Blog: Graph

directed graph, vector arena

About

click to toggle Site Explorer

Initial Thoughts:

A graph, of the kind discussed here, is a collection of vertices connected by edges. We'll be concerned exclusively with directed graphs where each edge has a direction from its parent vertex to some child vertex in the collection. Directed graphs are particularly useful for describing large sets of relationships. Here are some example graph models:

Build dependency relationships between software packages
Calling relationships between functions in a program
Relationships between types in a system, e.g., inheritance, composition, aggregation, and using
Communication connections, e.g., web hosts and client machines

Frequently graph models are very large, as in models of the internet developed by "The Cooperative Association for Internet Data Analysis" (CAIDA). Therefore, we will be particularly interested in means to persist models to and from disk storage, to make storage parsimonius, and design operations to be as efficient as is reasonably practical.

Figure 1. - Graph Adjacency List

Figure 2. - Graph Structure

Figure 3. - Graph Classes

A C++ Template-based Graph Facility

Frequently graph structures are discussed in terms of adjacency lists like the example in the first diagram. Note that the adjacency list holds redundant nodes to represent graph vertices, e.g., there are three nodes that represent vertex 4 in the diagram.

We won't want to directly implement this structure, not only because of the unnecessary storage, but also because that opens up the possiblity of two or more representations of a node having different properties and values. When there are storage redundancies errors like that are relatively easy to make and often very difficult to find.

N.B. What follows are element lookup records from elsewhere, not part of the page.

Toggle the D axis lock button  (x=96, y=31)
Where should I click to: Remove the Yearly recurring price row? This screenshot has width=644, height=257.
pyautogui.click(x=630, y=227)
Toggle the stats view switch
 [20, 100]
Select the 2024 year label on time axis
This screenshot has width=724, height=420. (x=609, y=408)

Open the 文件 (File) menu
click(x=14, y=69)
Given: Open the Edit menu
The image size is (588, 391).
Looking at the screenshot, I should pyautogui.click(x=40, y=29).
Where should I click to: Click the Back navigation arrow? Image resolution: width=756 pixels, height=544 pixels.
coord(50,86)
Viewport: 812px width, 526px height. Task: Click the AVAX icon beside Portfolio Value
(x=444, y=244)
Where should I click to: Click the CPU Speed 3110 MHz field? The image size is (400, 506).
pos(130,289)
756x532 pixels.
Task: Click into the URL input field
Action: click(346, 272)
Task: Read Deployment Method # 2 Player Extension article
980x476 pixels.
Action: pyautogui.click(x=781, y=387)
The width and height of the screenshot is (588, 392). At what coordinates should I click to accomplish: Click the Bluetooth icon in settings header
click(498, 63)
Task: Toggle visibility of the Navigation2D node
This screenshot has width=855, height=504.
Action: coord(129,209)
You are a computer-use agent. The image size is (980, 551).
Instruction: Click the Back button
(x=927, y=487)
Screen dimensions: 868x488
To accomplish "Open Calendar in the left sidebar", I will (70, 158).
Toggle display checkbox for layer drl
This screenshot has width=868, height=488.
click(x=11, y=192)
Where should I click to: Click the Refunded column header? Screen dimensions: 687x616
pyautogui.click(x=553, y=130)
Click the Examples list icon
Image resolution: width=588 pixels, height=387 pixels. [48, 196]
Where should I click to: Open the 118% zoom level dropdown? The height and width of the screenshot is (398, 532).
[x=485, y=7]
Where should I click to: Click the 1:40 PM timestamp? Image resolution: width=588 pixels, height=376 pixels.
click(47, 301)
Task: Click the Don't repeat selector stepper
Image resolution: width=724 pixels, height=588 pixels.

The linked structure shown in the next diagram is preferable. It has no redundancies - each vertex holds references to child vertices, where both parent and children reside in the same collection. These references could be implemented with pointers, but we will choose not to do that, and use indexes into the adjacency collection to refer to child vertices. That makes creation of copies trivial. In fact, the compiler created member-wise copy constructor and assignment operator will be correct for that design.

Design:

The Graph's logical structure is shown in the third diagram. The graph class is template-based with parameters V, a vertex type, and E, an edge type.

These could simply be strings that label vertices and edges. In this case a vertex might represent a town on a map with edges that are roads from that town to another.

Often, however, we may need a vertex or an edge to hold composite information containing several different values. In this case we simply define a V class and/or an E class with the appropriate structure to hold that information.

The graph holds a collection of vertices in a std::vector<Vertex<V,E>>, named adj for adjacency list. Each vertex holds an instance of the V type and a collection of edges in a std::vector<Edge>. An edge is simply a typedef for std::pair<size_t, E>. The size_t argument is an index into the graph's vertex collection, selecting the edge's target vertex. The E argument is an instance of the E type, so each edge can hold a unique instance.

Simple XmlReader and XmlWriter classes are part of the graphLib archive and are used to create and retrieve graph models from disk storage. These are not Document Object Model (DOM) based, but simply implemented with string manipulation and a scope stack. You may find these usesful for other applicatations as well.

Source Code:

This graph implementation is written in C++ using Visual Studio 2013. It should port, with little difficulty, to Gnu gcc to run on Linux, for example.

Directed Graph Library

Contributions

One of my doctoral advisees, Mehmet Kaya developed strong component and topological softing algorithms for this graph class. He has been using that to help develop new ways of restructuring C++ source code to improve its structure and maintainability. Here is a Syracuse University Technical Report describing that work. Another advisee, Mubarek Mohammed, is using the graph class to support research on visualization for large software systems.

Conclusions:

This graph class implementation is reasonably simple, fast, and robust. It supports persisting graph models to XML data files and retrieving back into graph instances. We have an interest in algorithms, based on this graph facility, that support investigations into the structure and dynamics of large systems. We will add algorithms we are working with to this package as they mature.